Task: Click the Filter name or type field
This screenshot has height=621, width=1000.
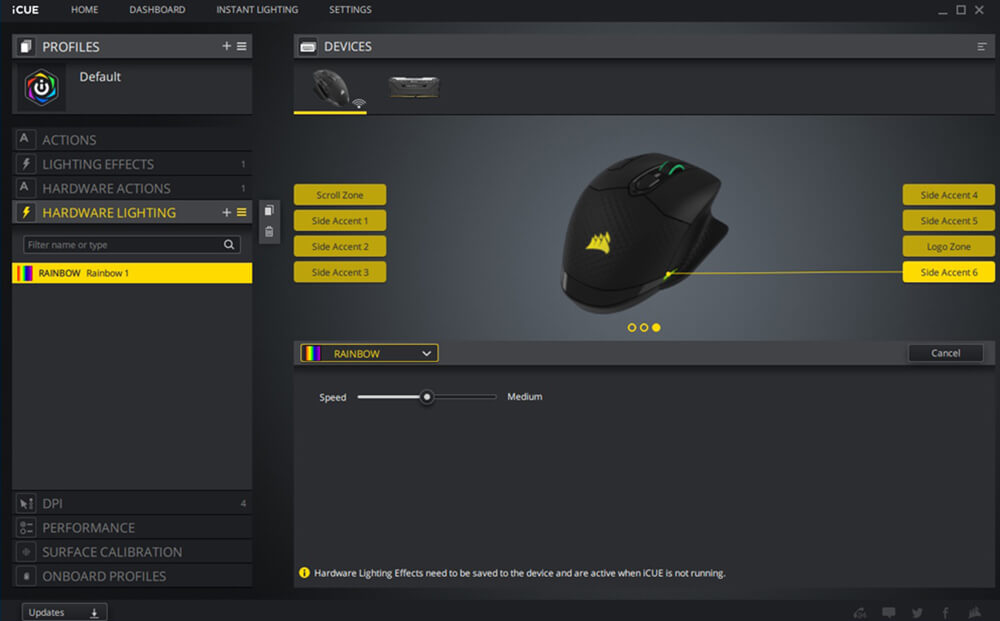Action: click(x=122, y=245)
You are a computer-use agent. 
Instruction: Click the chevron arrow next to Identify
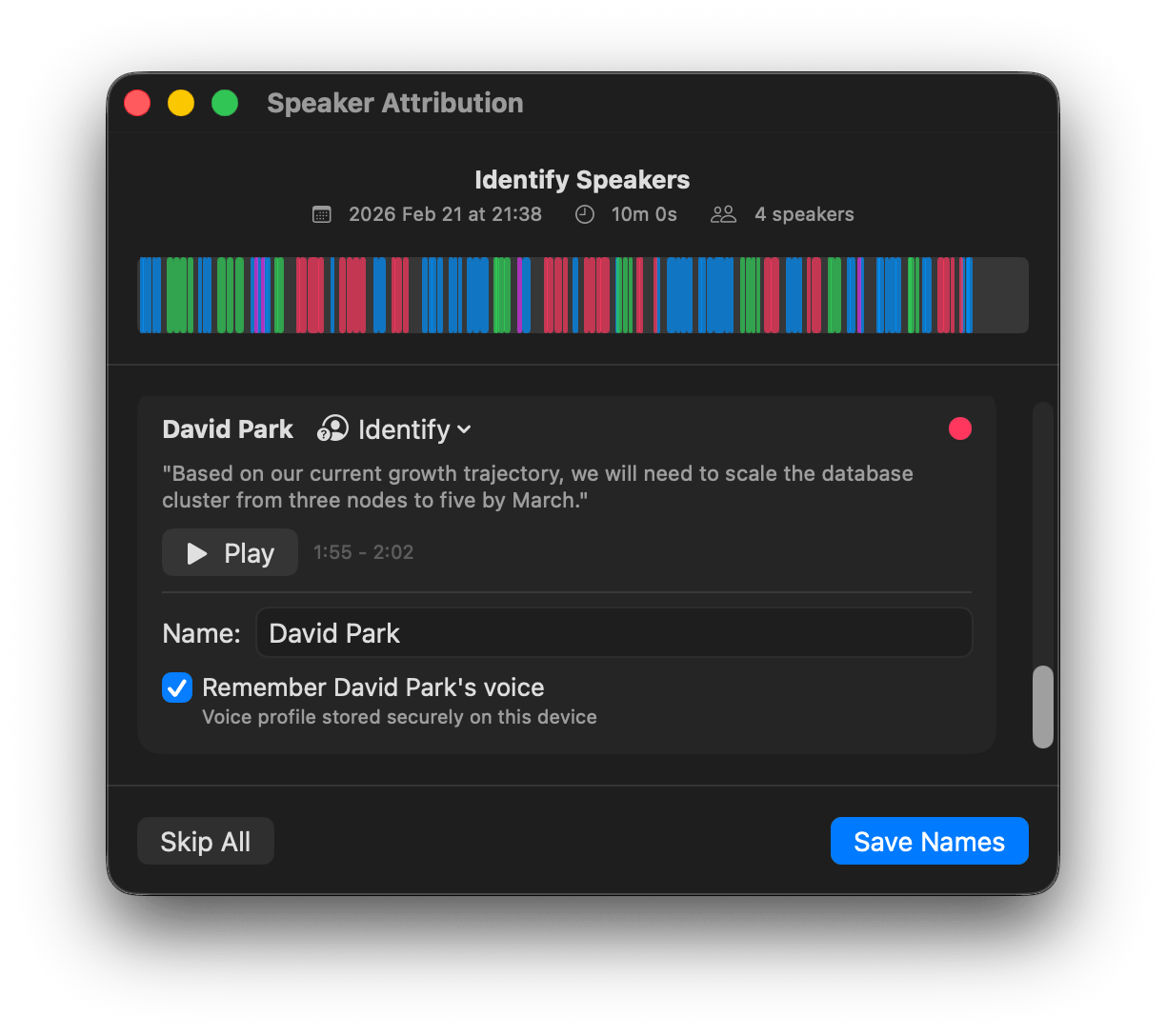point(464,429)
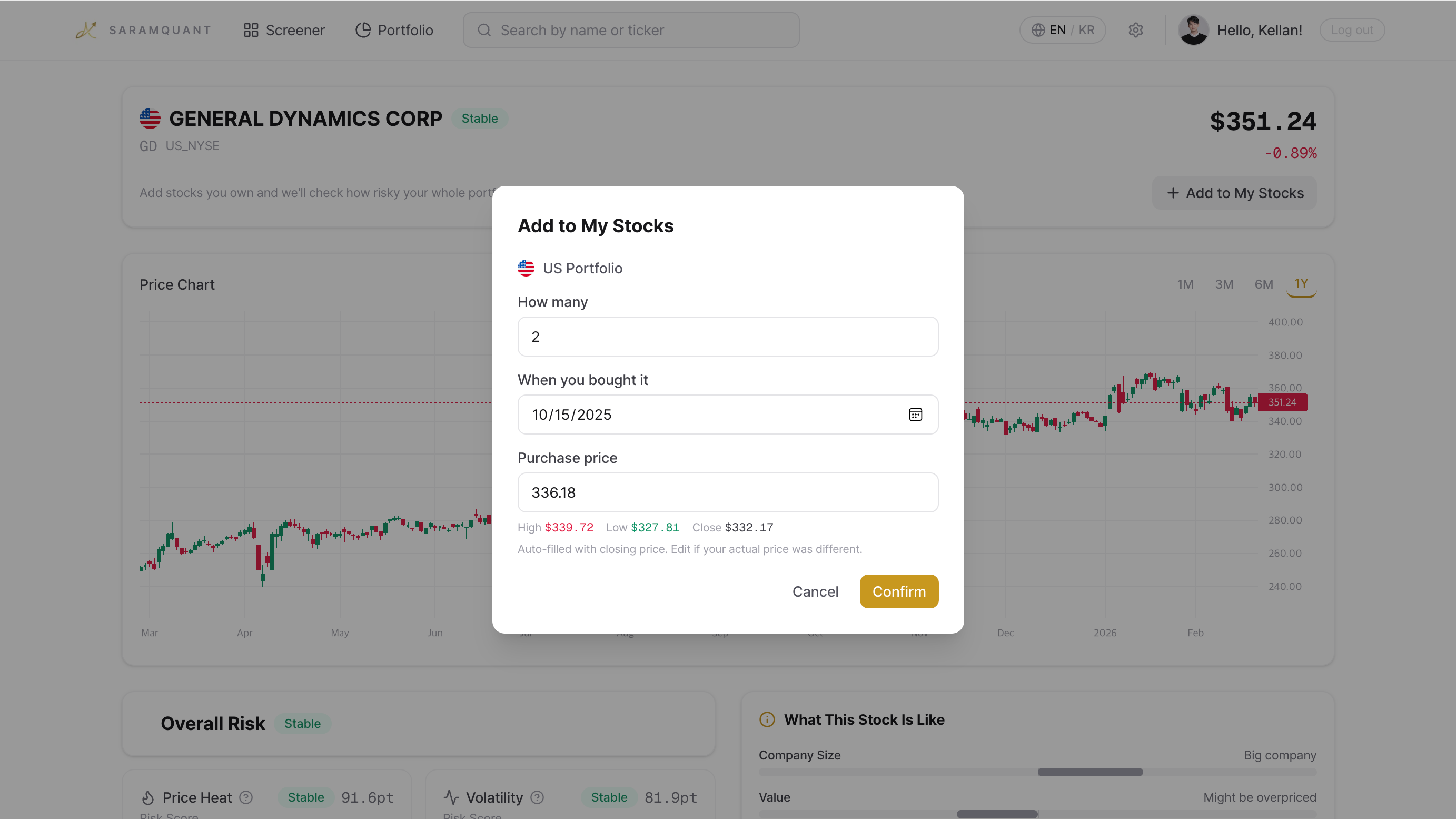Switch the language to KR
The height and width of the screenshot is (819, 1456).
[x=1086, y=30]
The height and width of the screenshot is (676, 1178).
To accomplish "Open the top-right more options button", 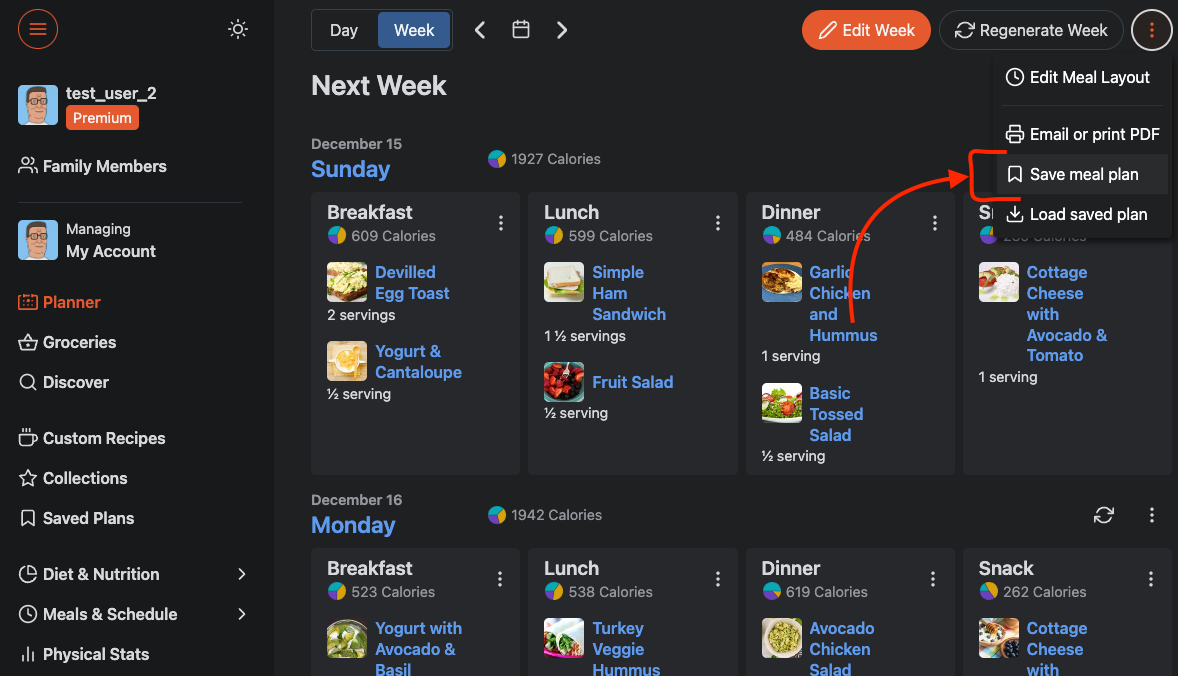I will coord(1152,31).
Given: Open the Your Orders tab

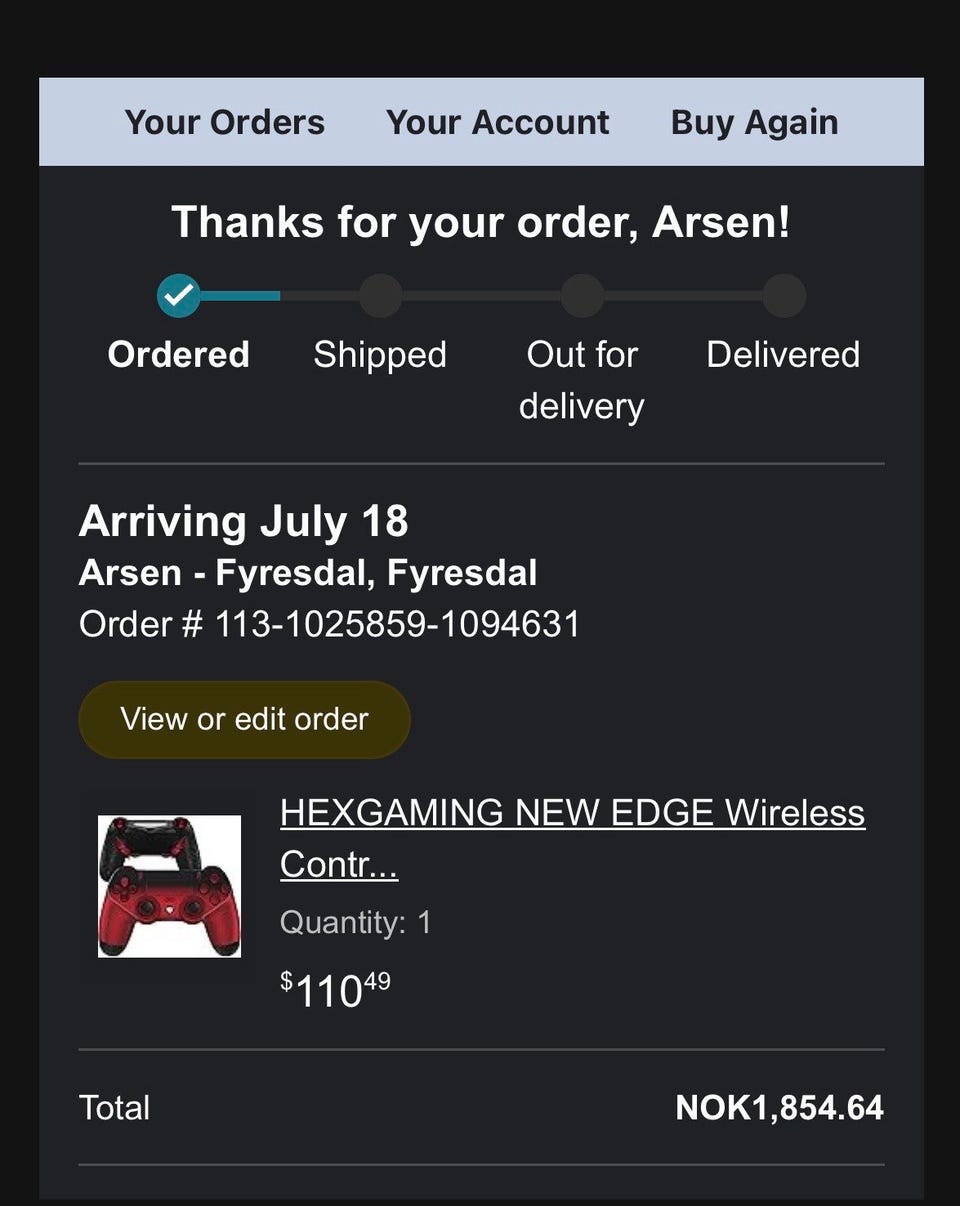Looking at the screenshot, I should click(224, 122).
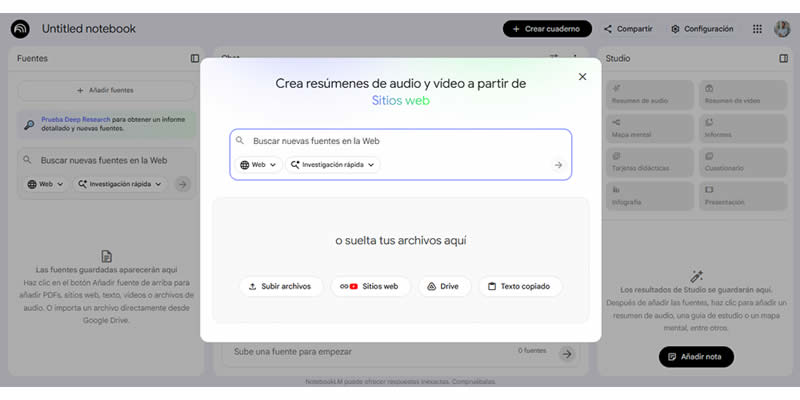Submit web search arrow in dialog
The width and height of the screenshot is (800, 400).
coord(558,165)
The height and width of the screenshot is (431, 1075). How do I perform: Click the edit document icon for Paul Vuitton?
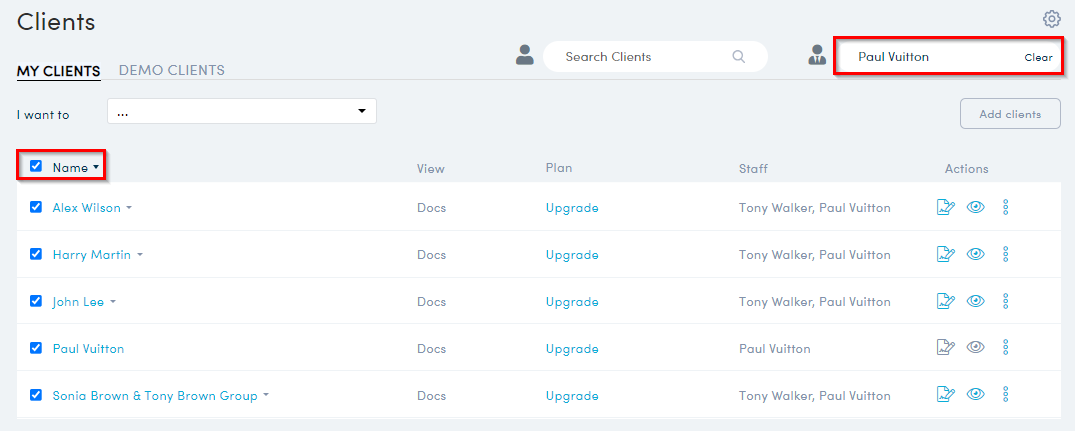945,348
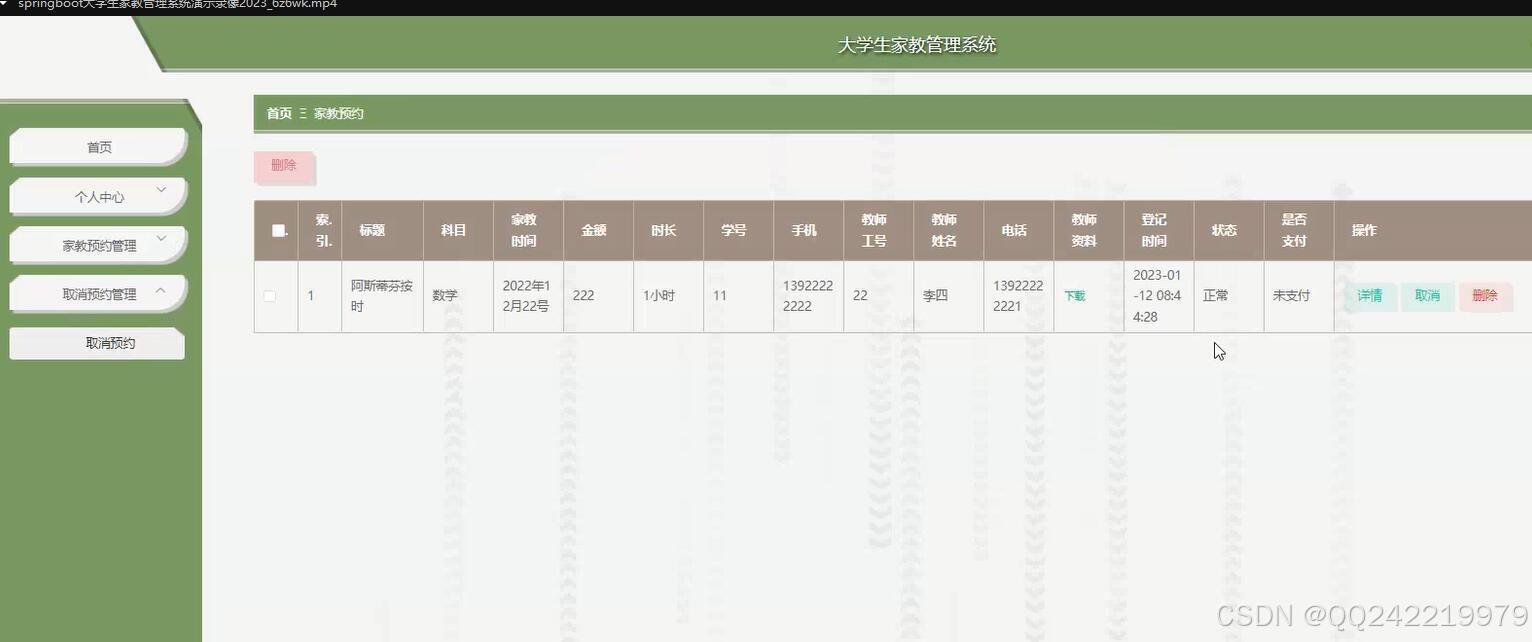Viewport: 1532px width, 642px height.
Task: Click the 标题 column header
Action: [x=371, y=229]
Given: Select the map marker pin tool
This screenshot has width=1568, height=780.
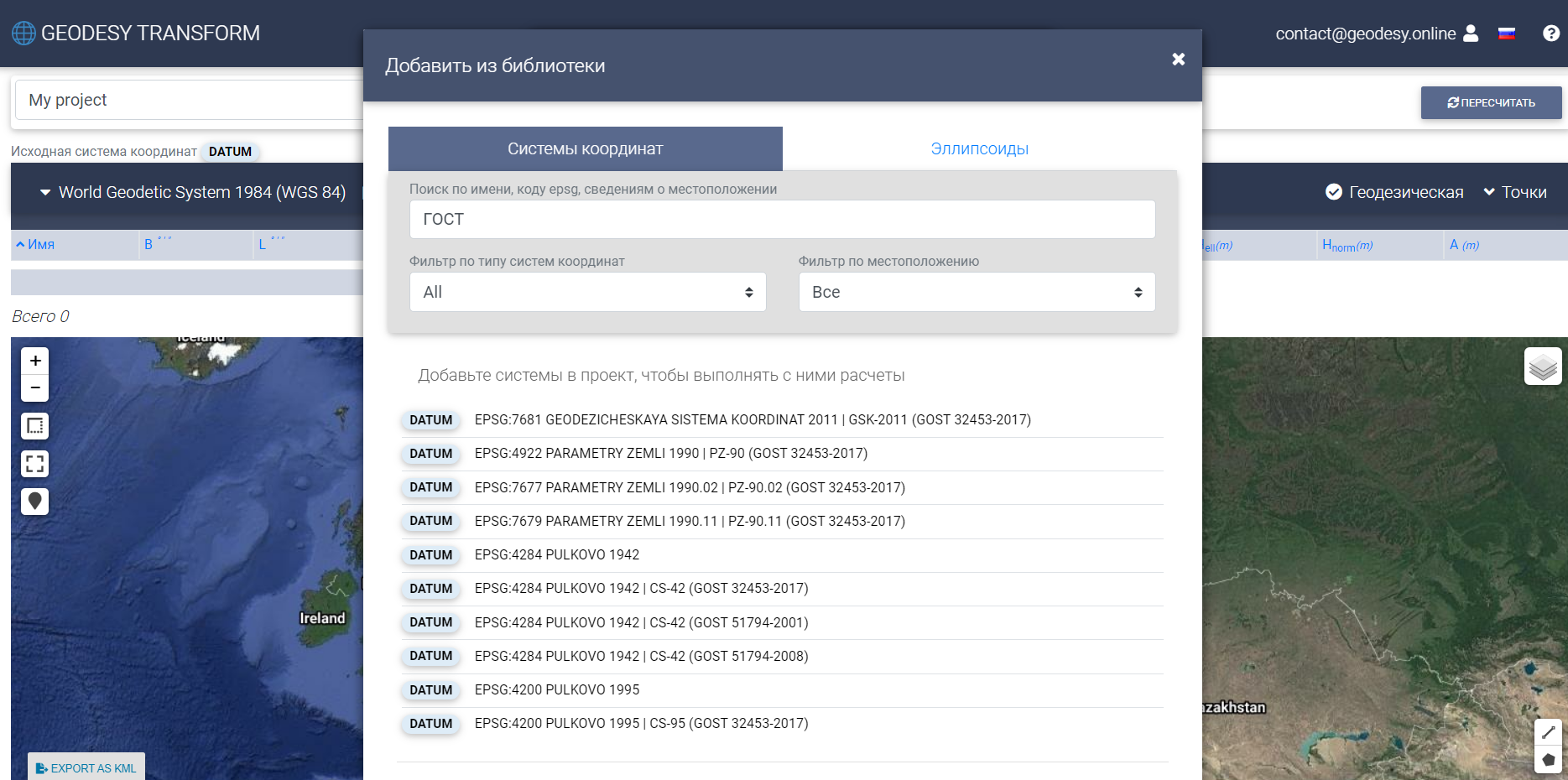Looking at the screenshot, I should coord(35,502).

*What to produce*:
Transcribe exactly the lines above, beginning at the one with "This screenshot has height=621, width=1000." and going up to and including the one with "You are a computer-use agent.". Pictures do not belong in the copy.

*Your response*:
This screenshot has height=621, width=1000.
Action: click(x=122, y=245)
You are a computer-use agent. 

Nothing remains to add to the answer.